I have always felt that there is no sky which is more blue and no clouds which are more cumulus than those in Canada’s Central Alberta region. Here fertile farmland stretches over rolling hills which then give way to lush green river valleys, followed by sleepy rural communities, and then to yet more farmland.
It is a place where dust billows behind tractors as farmers begin their annual harvest, everyone drives a pick-up truck, and cowboys are the real deal – not just gunslingers involved in Spaghetti Western shootouts.
This is where I grew up, where my family remains, and where I faithfully return every year. There really is no place like home.
For a region so aware of its roots, it comes as no surprise that many of these sleepy communities show their support to local producers at summertime farmers markets. They are among my favourite places to go when I am home and where I can always find the freshest saskatoon berry jam, the thickest clover honey, and the sweetest maple fudge.
If you don’t know what a saskatoon berry is then it’s likely you’re not from one of the Canadian Prairie Provinces where saskatoons signal summer. They look similar to blueberries but have a distinctly wild flavour, and their vibrant purple flesh is responsible for staining fingers, lips, and clothing.
This is something that many central Albertans know all about. Home kitchens are where batches of raspberry, strawberry rhubarb, and saskatoon jams bubble on the stovetop and where some of the fresh, warm finished product doesn’t always make it into glass jars – it’s simply too good to wait for. That which does is poured, sealed, and sold at farmers markets around Central Alberta by women like Betty from Betty’s Jam.

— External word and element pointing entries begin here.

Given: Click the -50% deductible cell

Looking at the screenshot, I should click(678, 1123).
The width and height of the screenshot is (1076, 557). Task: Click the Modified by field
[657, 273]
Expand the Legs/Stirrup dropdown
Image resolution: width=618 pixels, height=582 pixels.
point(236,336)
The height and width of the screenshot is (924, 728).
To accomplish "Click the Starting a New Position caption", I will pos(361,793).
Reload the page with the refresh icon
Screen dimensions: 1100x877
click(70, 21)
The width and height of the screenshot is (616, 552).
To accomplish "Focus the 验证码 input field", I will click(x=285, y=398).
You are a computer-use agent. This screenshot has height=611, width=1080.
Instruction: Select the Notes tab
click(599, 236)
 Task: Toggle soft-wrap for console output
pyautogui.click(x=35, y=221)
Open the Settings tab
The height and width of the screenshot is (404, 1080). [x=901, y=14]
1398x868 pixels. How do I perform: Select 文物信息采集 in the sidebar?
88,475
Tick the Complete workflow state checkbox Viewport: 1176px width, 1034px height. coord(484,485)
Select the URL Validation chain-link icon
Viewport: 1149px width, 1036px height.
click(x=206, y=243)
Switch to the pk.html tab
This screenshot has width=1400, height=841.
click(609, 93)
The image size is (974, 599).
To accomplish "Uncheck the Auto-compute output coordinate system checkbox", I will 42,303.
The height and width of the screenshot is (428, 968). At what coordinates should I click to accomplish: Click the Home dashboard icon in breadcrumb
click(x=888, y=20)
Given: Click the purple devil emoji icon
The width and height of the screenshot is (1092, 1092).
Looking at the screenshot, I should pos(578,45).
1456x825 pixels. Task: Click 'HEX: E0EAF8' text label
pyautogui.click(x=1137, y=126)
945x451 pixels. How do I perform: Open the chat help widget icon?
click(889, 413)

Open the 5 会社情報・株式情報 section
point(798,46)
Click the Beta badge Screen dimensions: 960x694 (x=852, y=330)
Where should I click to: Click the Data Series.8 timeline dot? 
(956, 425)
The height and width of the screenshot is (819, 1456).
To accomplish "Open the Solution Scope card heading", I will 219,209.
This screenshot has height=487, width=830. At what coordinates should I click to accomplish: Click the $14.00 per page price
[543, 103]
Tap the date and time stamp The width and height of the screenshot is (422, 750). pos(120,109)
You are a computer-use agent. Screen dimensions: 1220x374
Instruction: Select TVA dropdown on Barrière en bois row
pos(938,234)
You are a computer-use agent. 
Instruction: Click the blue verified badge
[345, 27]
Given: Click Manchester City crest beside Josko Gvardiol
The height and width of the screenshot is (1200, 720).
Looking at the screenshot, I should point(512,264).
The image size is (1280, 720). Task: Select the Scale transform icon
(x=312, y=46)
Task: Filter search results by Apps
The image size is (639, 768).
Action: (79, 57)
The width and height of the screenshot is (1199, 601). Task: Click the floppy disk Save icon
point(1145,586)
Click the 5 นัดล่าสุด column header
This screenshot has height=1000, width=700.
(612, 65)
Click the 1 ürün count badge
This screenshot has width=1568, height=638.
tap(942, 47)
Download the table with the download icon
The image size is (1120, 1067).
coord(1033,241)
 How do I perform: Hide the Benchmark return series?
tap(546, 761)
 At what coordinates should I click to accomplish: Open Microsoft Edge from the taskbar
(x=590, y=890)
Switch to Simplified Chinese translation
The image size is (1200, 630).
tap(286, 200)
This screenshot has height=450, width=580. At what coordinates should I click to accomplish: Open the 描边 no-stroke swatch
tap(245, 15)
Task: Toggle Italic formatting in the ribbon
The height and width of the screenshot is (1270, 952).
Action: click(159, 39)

Her thick purple saskatoon jam swims with crushed berries and is always the right taste of home. On one of my yearly visits to the Ponoka Farmers Market Betty was sold out of my saskatoon precious but gave me her phone number and asked me to let her know the next time I would be in town. I haven’t left empty-handed since then.
In the towns dotted around rural Central Alberta, farmers markets go hand-in-hand with a strong sense of community. They are weekly affairs held in parks, parking lots, and empty hockey arenas otherwise closed for the summer months. Farmers markets are as much about supporting local producers as they are about stopping in to say hello and having a coffee and freshly baked homemade pie with people you have known all your life.
They are places where if you take the time, you can discover more about what you are buying and whom you are buying it from. One local producer, Cecelia from Stirling’s Farm Honey, was happy to share her story.
Cecelia and her husband live on a farm near the village of Clive, grow berries, and raise honeybees. They can be found at the Ponoka Farmers Market every Wednesday and the Lacombe Farmers Market every Friday during the season. I am a faithful, if only once a year, customer at the market in Ponoka. Cecelia told me that their honey is predominantly the sweet clover variety, but that the bees go wherever there is pollen available and that notes of dandelion, canola, and wildflowers also find their way into the hives.
In a good year, Cecelia and her husband harvest their hives twice per year and can get between 30 and 45 kilograms of honey per hive during each extraction. The honey they sell is raw – it goes directly from the hive to the extractor and then into a jar – farm fresh and fabulous. When it reaches the tip of my tongue, I am in happy honey heaven.
Fresh vegetables at farmers markets are often sold by traditionally-dressed Hutterite families. Their produce is straight from the field, with dirt still clinging to the roots of yellow onions and asparagus, beans, carrots, cucumbers, lettuce, potatoes, and everything which is in season neatly piled on a long table. For as long as I have been alive, the farmers of the Ferrybank Hutterite Colony have always occupied the same spot at the Ponoka Farmers Market.
For a taste of the farm, minus the market, a stop at the Kraay Family Farm and its corn maze is a must on any summer visit to Central Alberta.
Located seven kilometres west of Lacombe’s city centre, the corn maze opens in July when the corn stalks are tall enough to hide children and adults alike. The design of the six hectare maze is different every year and it is comprised of three separate phases. If you have a keen sense of direction, it should take you around one and a half hours to complete the entire maze. It’s open day and night and if you go in after dark without a flashlight, you risk not finding your way out until fingers of morning sunlight begin to stretch over the prairies.
And when you do eventually succeed, treat yourself with a trip to one of Central Alberta’s farmers markets.
Alberta lies in the Mountain Time Zone and in standard time is GMT-7. Canadian Dollars (CAD) are colourful and while the winter months can be bitterly cold, summer brings beautiful blue skies and cotton candy clouds.
Both Calgary International Airport (YYC) and Edmonton International Airport (YEG) provide access to the rolling farmland of Central Alberta. Public transport outside of Alberta’s main cities is almost non-existent and you will need to rent a car.
The Ponoka Stampede is Canada’s largest seven-day professional rodeo and features high-adrenaline events like bull, bareback, and saddle bronc riding. It draws thousands of cowboys and fans to Ponoka and takes place every year at the end of June and beginning of July, always coinciding with Canada Day on July 1st.
Ponoka’s Centennial Park is also home to a statue of the world’s largest horse and saddle bronc rider.